Para buena parte de los miembros de las elites de poder, ha sido un cuasi sacrilegio: ¿cómo es posible que instituciones tan sagradas sean cuestionadas o desordenadas de esta manera?
Sólo unas pocas voces han invitado a reflexionar más allá de los sucesos mismos. La verdad de las cosas, llevan razón aquellos para los cuales es bueno y útil considerar y respetar los hitos y ritos institucionales en general, en sus distintos aspectos.
Es decir, resulta, hablando en general, bueno y útil atenerse a ciertas maneras y hábitos, acordes con los espacios de que se trate y uno participe.
Hábitos y conductas que, por lo demás, son también un producto de la propia evolución histórica y los acuerdos que la práctica va generando.
Sin embargo, tampoco hay que caer en el histrionismo exagerado.
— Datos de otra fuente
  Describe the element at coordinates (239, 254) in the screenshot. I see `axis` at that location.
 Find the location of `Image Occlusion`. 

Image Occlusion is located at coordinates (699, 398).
En este caso, esa intervención desmedida tiene su origen en el contexto de malestar y descontento que se expresa respecto al modelo de economía y sociedad existente hoy en el país, y con las maneras en que las instituciones político-jurídicas (fuerzas policiales incluidas) acogen, procesan y traducen ese malestar.
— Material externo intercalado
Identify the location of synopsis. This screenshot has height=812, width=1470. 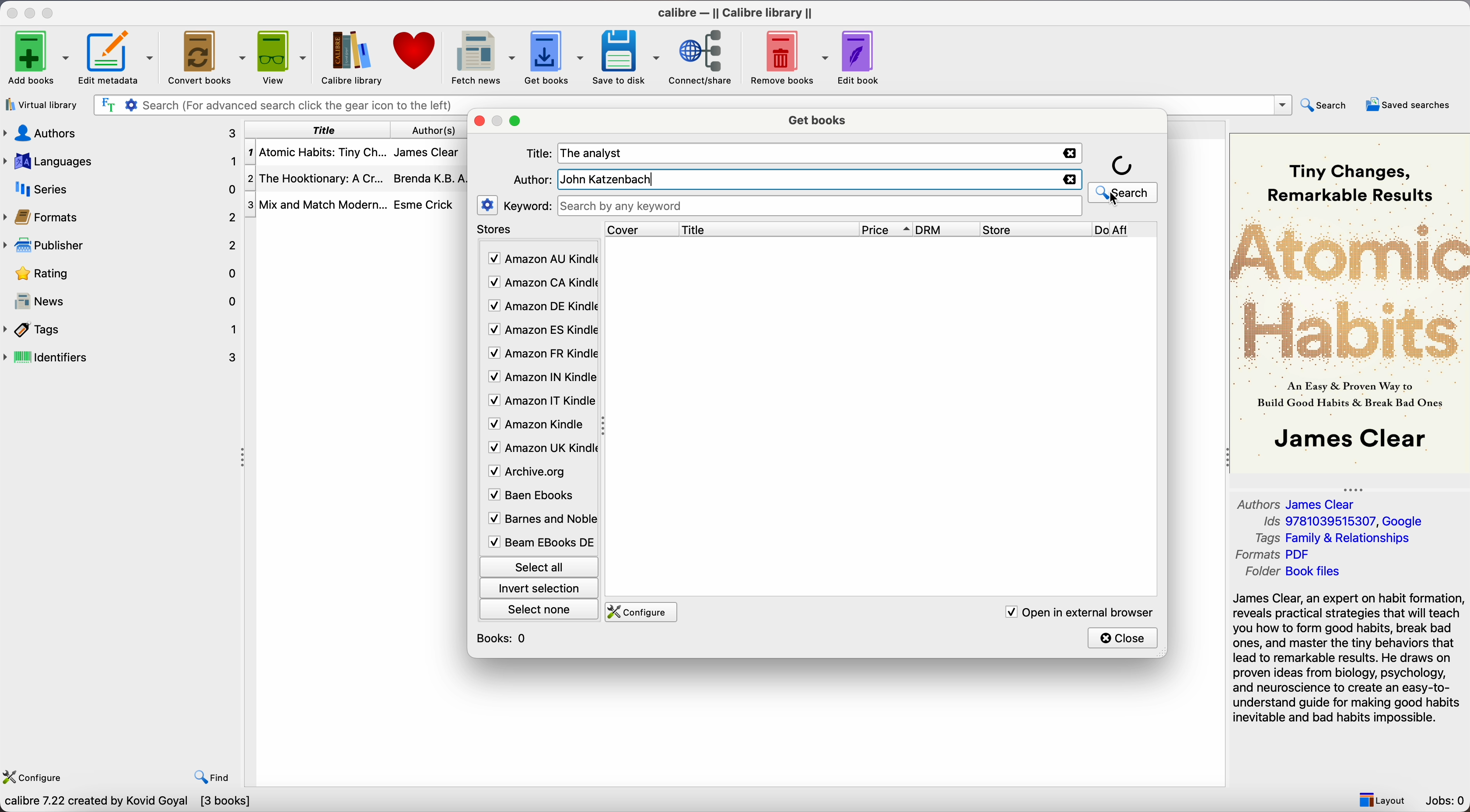
(1350, 658).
Las instituciones no están por sobre la sociedad y sus miembros. Tampoco planean más allá de la historia y sus conflictos. En buena medida, en sociedades y economías como la nuestra, esos conflictos están ligados a intereses sectoriales, sea de poder, económicos o de clase y su lucha por aumentar su influencia o control.
Ellos no pueden no reflejarse –con sus más y sus menos-, en la marcha de las instituciones, en particular, cuando lo que se interroga es el mismo fundamento o legitimidad normativa de aquellas.
Al parecer, no basta con que las instituciones funcionen, como se ha dicho. Tampoco que estén meramente ahí.
Si la lógica de su funcionamiento propio se vuelve autoreferente, ciega y sorda a lo que ocurre más allá de sus paredes, entonces pueden perder su norte y finalidad.
Cuando en ellas predominan intereses parciales – de poder, económicos o de otro tipo- dejan de lado su ideario de servicio al interés o bien común, y tienden a agotarse en una formalidad vacía o a volverse autistas.
Un tema importante sale a relucir aquí:
¿Cuál es el criterio, la vara o medida más alta para evaluar la correcta o incorrecta marcha de las instituciones?
¿Un criterio meramente utilitarista o pragmático?
¿De mera conveniencia contingente?
Si las instituciones políticas tienen fallas en su legitimidad de origen (partiendo por la Constitución); si, además, ellas hacen oídos sordos a las demandas ciudadanas, ¿qué puede esperarse?
En relación a esto bien podemos parafrasear una afirmación del pensador americano J.Rawls: si un modelo de desarrollo (y sus instituciones correspondientes) es eficaz y eficiente, pero injusto, debe ser radicalmente reformado o abolido.
Si este último fuera el caso entre nosotros, entonces, siguiendo a A.Margalit esta vez, querría decir que vivimos en una sociedad no decente.
O, dicho de otra manera, en medio de instituciones que actúan de una manera tal, que muchas personas sujetas a su autoridad creen tener suficientes razones para sentirse humilladas… No estaría de más quizá hurgar tras las apariencias en todo esto.